Saved entries:
---------------

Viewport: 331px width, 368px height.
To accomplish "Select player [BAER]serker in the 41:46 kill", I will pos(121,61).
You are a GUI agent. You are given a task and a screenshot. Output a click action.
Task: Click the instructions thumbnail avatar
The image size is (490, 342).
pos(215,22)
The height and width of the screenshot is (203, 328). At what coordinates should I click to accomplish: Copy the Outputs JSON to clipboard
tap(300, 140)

---------------

• Task statement
Copy, without any change, the lines above from the one containing "You are a GUI" to the end, both ends included. Add nothing else.

• Solved exercise
You are a GUI agent. You are given a task and a screenshot. Output a click action.
Task: Click the instructions thumbnail avatar
The image size is (490, 342).
pos(215,22)
The height and width of the screenshot is (203, 328). At what coordinates should I click to accomplish: Copy the Outputs JSON to clipboard
tap(300, 140)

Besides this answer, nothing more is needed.